PROMPT
Reproduce the stretch of records from the line containing "Given: Select the Rectangular Marquee tool" through the line containing "tap(140, 519)", keeping both of those lines. Leave the pictures out of your answer.

Pointing records for screenshots and pages
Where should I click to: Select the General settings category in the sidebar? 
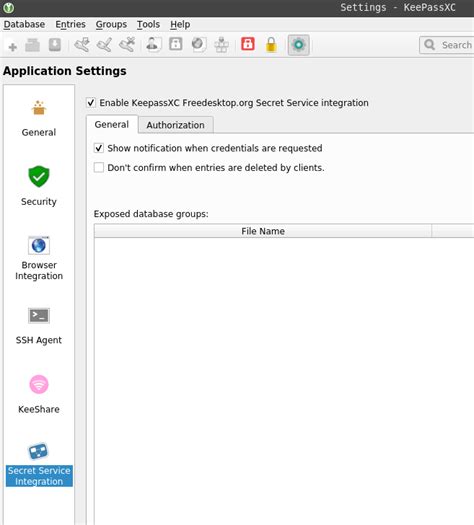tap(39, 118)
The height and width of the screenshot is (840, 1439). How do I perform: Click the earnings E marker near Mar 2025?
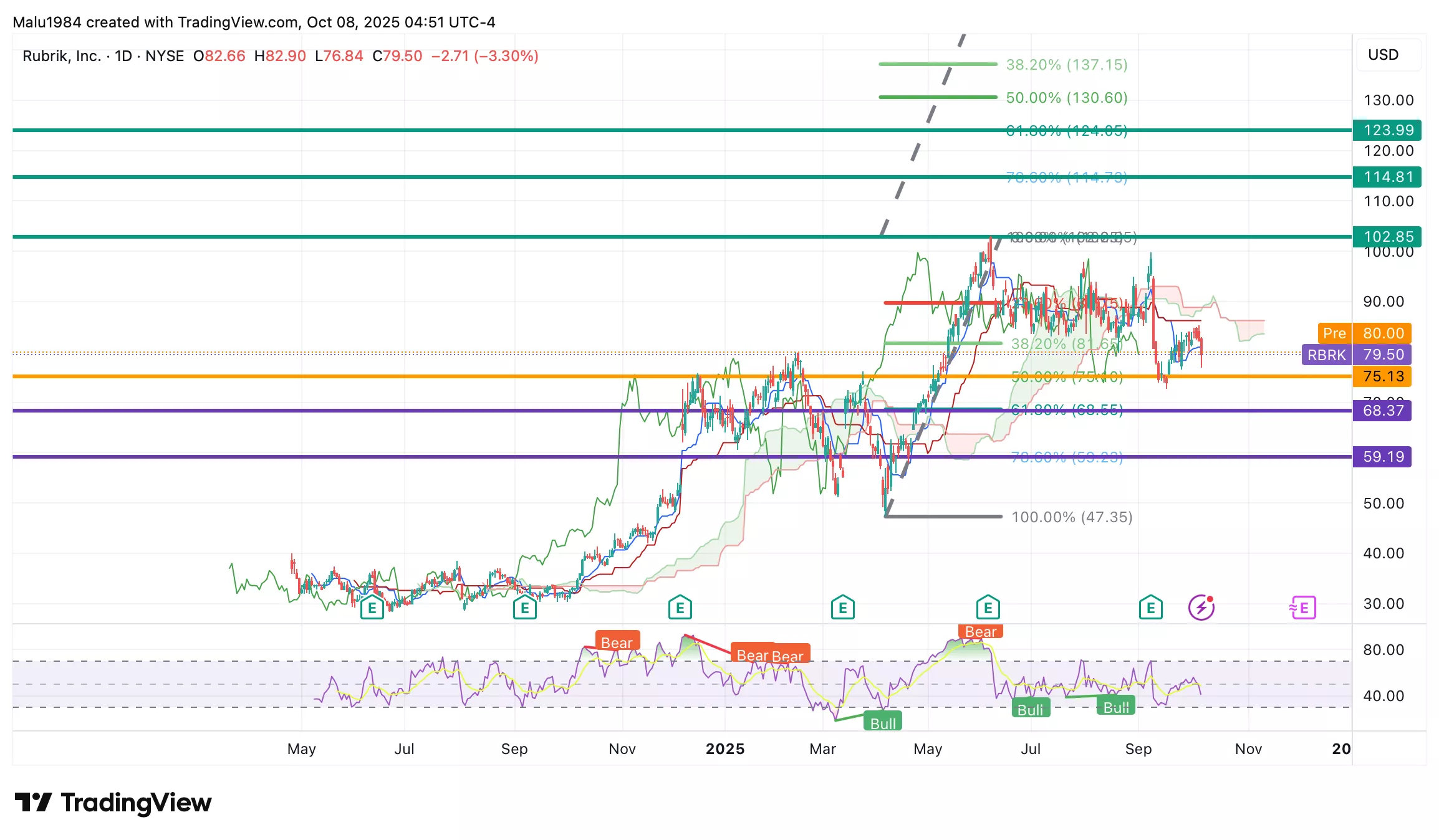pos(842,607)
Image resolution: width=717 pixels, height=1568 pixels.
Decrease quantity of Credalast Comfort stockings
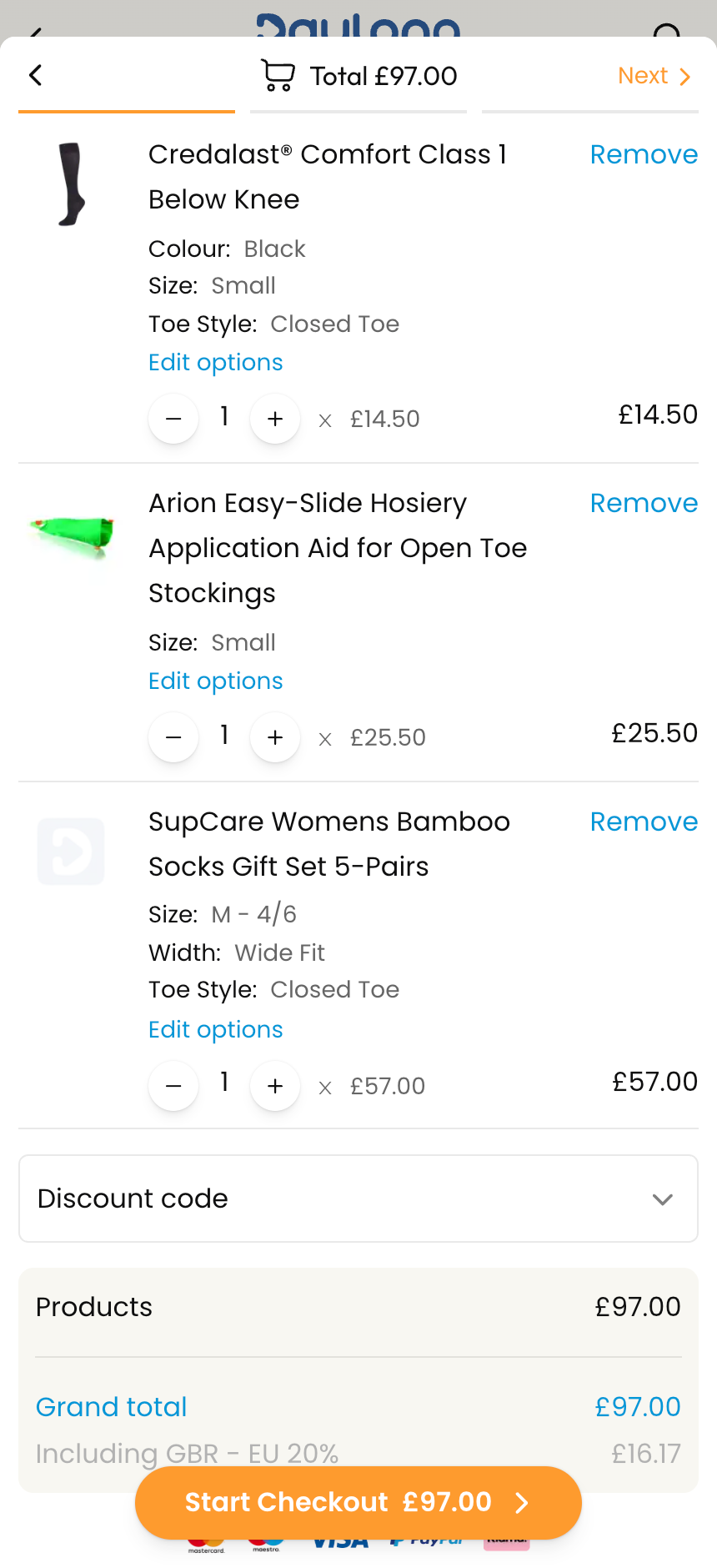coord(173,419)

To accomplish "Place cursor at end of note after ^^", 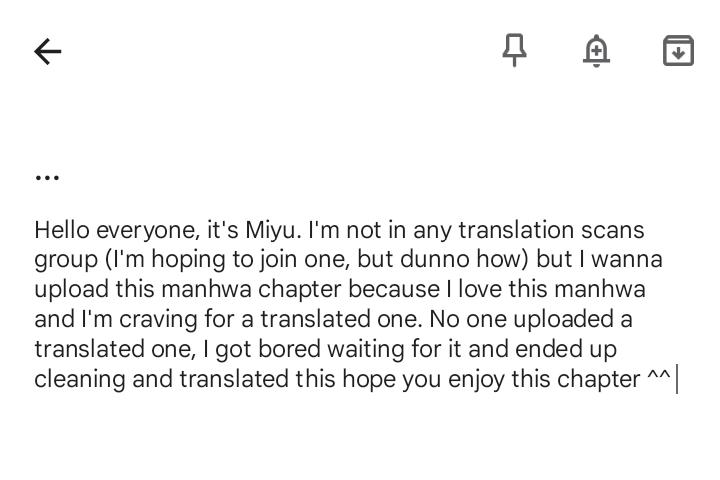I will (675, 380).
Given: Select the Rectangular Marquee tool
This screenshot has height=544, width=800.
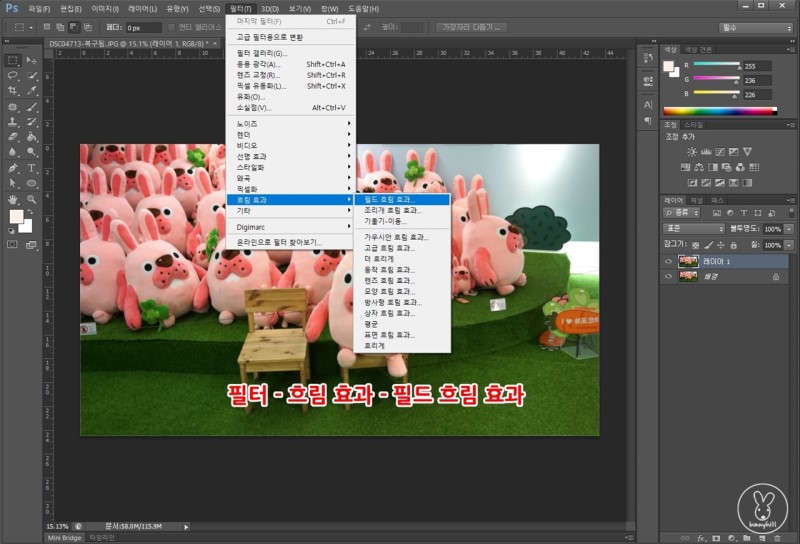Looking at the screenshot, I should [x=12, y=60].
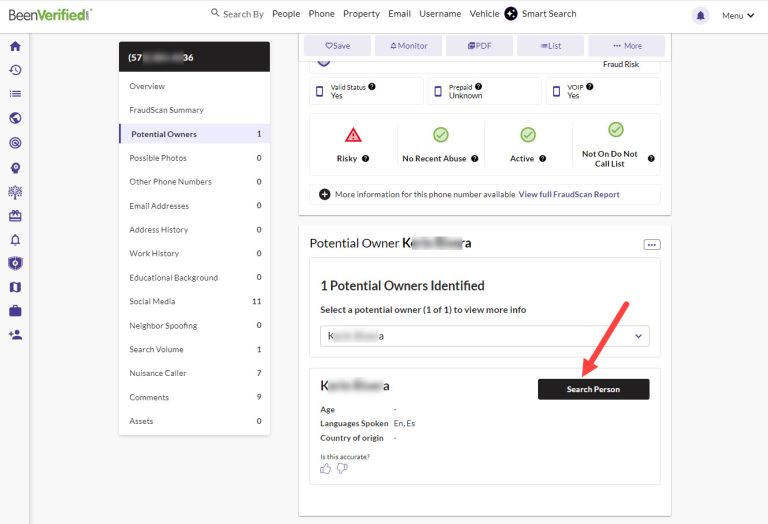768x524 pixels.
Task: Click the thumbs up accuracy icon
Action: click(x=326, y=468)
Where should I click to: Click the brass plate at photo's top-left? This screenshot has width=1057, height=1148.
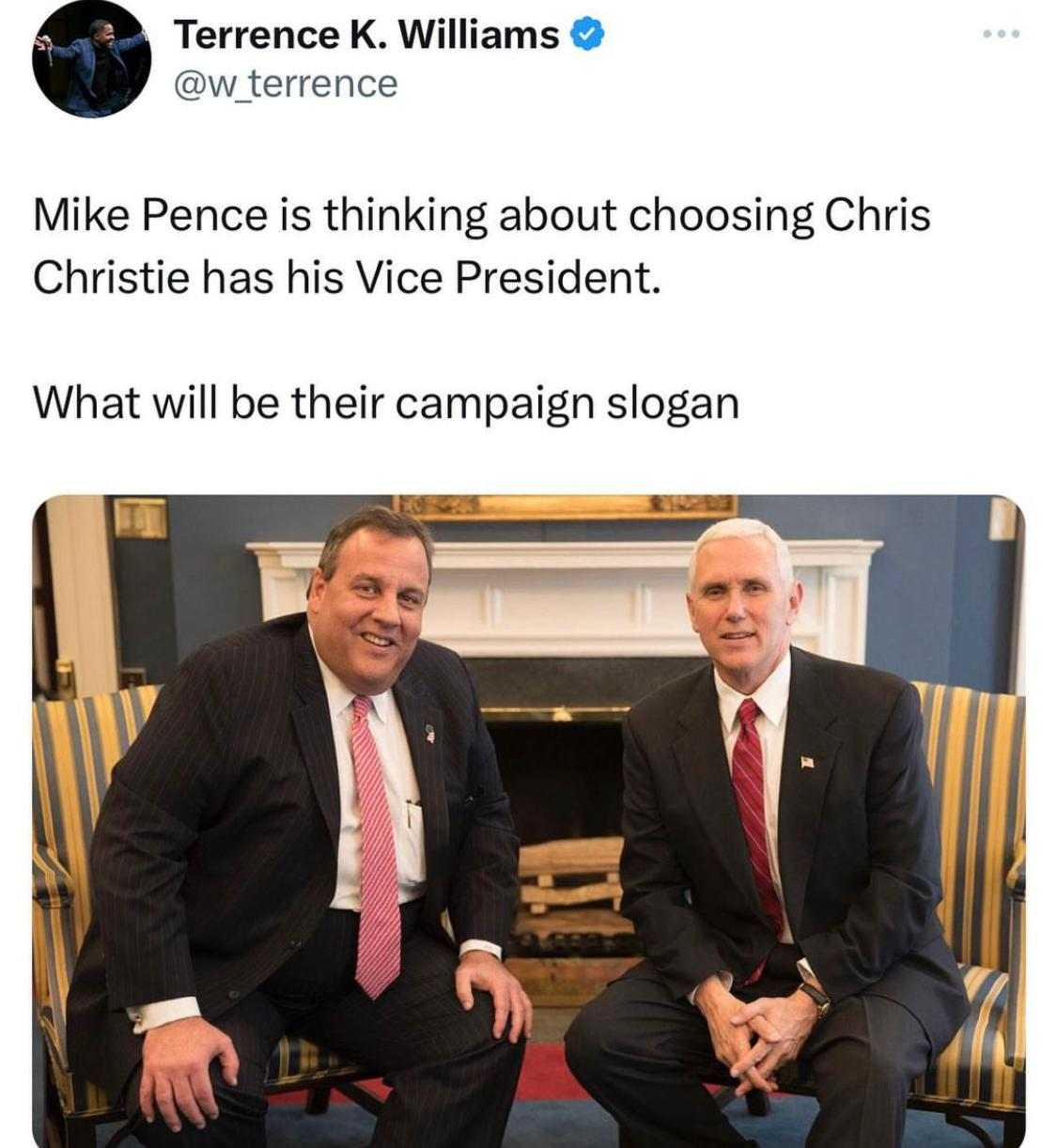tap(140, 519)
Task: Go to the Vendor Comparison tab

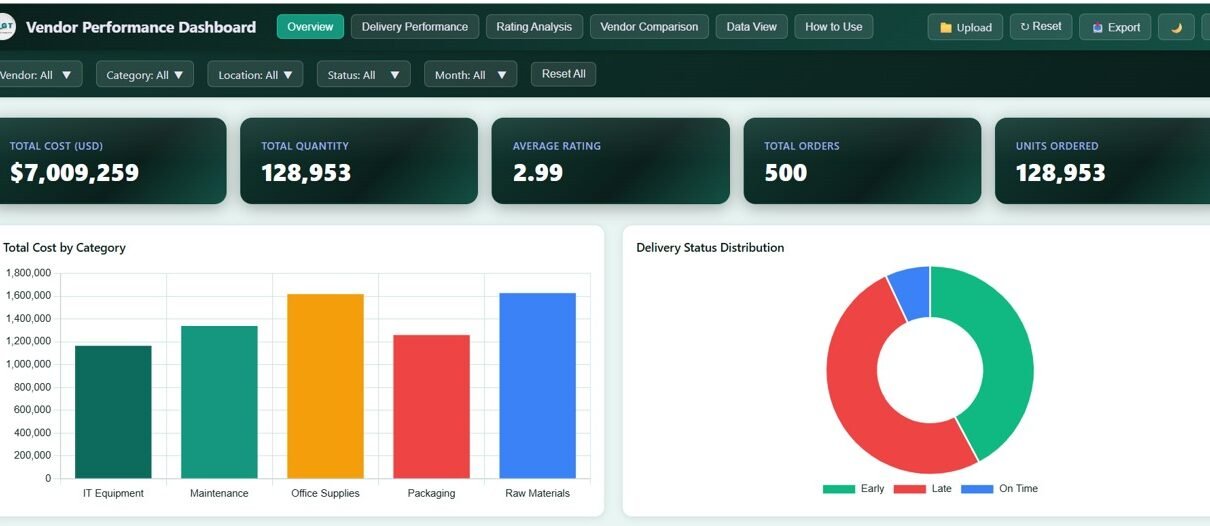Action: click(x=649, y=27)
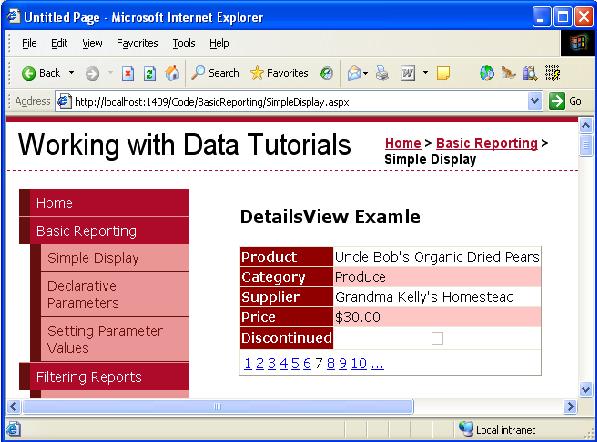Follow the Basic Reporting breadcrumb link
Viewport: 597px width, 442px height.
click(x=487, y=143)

REPLY TO THE TASK
Given: Select the Rectangular Marquee tool
This screenshot has height=544, width=800.
Looking at the screenshot, I should [x=12, y=60].
768x524 pixels.
Task: Click the thumbs up accuracy icon
Action: click(x=326, y=468)
Where should I click to: Click the brass plate at photo's top-left? This screenshot has width=1057, height=1148.
tap(140, 519)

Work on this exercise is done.